== Records for this task ==
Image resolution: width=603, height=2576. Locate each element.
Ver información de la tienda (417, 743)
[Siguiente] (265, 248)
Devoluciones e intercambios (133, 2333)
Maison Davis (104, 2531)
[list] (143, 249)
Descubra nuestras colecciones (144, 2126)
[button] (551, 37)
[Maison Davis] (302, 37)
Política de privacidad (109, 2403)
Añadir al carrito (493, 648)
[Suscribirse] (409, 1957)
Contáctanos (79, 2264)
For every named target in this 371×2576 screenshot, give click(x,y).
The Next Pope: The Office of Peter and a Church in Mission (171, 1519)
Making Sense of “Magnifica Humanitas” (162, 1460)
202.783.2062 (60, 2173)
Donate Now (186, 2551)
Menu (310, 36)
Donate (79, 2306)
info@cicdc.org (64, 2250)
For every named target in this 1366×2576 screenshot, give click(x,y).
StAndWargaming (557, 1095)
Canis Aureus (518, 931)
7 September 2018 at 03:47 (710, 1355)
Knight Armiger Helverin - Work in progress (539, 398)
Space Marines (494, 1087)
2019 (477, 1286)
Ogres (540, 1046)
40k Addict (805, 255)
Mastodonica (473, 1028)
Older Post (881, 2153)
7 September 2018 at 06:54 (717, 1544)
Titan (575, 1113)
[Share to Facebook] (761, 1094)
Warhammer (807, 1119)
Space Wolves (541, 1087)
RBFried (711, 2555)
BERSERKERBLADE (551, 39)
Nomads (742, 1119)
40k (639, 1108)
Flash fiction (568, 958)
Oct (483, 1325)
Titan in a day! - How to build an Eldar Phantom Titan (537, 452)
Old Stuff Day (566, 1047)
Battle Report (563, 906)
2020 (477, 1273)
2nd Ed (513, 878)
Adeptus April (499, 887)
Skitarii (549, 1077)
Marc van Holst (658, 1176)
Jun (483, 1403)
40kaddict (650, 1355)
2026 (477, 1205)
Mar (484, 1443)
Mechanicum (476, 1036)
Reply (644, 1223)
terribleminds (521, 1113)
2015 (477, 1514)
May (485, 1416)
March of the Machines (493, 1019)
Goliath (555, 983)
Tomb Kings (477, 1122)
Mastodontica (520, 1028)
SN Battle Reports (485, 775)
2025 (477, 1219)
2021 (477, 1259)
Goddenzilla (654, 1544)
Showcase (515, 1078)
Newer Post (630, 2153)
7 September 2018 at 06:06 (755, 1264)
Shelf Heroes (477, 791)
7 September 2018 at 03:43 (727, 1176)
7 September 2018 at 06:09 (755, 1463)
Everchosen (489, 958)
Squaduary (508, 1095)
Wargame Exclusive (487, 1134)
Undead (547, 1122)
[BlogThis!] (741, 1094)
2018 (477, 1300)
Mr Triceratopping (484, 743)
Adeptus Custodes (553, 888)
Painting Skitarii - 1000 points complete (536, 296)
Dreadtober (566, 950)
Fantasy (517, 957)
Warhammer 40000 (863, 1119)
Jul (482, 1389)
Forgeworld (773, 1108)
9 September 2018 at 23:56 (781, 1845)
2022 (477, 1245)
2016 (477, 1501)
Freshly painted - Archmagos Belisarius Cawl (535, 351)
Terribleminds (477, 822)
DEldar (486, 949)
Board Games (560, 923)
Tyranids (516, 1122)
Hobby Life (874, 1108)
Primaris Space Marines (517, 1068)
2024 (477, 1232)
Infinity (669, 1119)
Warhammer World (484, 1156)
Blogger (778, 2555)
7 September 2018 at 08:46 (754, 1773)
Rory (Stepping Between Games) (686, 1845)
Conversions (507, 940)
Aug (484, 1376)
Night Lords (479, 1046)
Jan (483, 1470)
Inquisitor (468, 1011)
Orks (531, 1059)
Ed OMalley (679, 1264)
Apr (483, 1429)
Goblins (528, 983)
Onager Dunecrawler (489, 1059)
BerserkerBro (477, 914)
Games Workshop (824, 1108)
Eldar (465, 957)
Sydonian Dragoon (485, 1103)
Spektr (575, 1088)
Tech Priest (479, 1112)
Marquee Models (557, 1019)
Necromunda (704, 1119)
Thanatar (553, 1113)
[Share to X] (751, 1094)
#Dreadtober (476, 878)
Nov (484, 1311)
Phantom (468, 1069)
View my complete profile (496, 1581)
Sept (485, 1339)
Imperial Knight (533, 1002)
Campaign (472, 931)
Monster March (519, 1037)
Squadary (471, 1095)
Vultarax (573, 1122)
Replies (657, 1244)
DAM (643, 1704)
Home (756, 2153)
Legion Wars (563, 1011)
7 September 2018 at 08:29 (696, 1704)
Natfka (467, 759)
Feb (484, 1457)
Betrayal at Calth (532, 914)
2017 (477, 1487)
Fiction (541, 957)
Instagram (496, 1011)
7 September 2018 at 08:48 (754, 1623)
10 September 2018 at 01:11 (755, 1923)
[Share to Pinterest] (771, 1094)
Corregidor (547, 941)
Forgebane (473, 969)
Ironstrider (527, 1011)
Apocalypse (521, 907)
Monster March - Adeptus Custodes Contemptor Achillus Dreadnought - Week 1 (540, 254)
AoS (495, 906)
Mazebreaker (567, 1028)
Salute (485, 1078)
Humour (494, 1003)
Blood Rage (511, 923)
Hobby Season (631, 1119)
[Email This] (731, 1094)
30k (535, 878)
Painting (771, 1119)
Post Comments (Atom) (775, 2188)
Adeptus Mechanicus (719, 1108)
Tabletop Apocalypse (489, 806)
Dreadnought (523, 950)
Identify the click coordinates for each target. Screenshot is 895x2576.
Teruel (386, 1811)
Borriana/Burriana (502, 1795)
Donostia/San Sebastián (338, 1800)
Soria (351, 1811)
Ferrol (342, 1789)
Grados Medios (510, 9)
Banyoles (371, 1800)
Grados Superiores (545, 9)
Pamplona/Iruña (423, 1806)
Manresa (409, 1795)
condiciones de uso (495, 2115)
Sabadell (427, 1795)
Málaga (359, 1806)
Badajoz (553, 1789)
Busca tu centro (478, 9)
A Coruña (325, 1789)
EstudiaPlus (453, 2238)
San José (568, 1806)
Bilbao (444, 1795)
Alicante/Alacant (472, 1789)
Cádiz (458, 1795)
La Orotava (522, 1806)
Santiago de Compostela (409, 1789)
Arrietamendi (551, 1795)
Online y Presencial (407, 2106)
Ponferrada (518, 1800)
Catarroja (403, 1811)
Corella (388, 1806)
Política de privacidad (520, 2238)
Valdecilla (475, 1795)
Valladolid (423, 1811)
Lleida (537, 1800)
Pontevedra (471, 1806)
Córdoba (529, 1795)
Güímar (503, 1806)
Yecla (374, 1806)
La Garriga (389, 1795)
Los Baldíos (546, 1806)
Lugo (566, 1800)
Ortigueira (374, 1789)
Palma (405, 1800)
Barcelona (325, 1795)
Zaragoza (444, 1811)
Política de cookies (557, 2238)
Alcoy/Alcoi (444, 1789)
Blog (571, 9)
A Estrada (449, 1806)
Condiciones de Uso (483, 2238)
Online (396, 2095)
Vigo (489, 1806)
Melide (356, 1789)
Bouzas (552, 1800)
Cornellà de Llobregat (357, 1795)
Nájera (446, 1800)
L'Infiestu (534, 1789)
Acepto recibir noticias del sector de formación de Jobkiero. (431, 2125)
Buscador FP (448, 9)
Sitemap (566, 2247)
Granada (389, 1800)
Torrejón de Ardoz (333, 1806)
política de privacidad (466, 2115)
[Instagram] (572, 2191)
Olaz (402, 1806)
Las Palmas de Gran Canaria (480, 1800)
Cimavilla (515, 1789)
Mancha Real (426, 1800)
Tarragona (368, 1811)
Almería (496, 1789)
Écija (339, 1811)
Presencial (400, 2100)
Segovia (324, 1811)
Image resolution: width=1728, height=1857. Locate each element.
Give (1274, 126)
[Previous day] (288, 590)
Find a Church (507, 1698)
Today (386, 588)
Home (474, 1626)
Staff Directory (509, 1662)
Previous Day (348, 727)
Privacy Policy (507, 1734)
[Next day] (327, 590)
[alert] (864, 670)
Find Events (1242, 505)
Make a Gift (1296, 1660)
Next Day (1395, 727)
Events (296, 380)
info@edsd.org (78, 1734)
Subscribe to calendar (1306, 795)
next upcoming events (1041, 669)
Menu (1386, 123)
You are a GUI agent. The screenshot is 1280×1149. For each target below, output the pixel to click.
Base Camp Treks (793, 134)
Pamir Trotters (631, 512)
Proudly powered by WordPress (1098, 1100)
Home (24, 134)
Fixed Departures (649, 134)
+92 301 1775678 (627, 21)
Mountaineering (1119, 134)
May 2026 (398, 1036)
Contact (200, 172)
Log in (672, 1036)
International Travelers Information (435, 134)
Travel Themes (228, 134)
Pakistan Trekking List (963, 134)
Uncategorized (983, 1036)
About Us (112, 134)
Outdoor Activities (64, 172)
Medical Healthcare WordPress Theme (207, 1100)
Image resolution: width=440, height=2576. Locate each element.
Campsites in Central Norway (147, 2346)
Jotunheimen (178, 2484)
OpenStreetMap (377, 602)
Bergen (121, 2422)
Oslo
===
**Your task:**
Your answer should be the lines above, from the line containing "30k (535, 878)" up to and including the line containing "Cádiz (458, 1795)", reproduced exactly and with nothing else.

**Task response:**
30k (535, 878)
Painting (771, 1119)
Post Comments (Atom) (775, 2188)
Adeptus Mechanicus (719, 1108)
Tabletop Apocalypse (489, 806)
Dreadnought (523, 950)
Identify the click coordinates for each target. Screenshot is 895x2576.
Teruel (386, 1811)
Borriana/Burriana (502, 1795)
Donostia/San Sebastián (338, 1800)
Soria (351, 1811)
Ferrol (342, 1789)
Grados Medios (510, 9)
Banyoles (371, 1800)
Grados Superiores (545, 9)
Pamplona/Iruña (423, 1806)
Manresa (409, 1795)
condiciones de uso (495, 2115)
Sabadell (427, 1795)
Málaga (359, 1806)
Badajoz (553, 1789)
Busca tu centro (478, 9)
A Coruña (325, 1789)
EstudiaPlus (453, 2238)
San José (568, 1806)
Bilbao (444, 1795)
Alicante/Alacant (472, 1789)
Cádiz (458, 1795)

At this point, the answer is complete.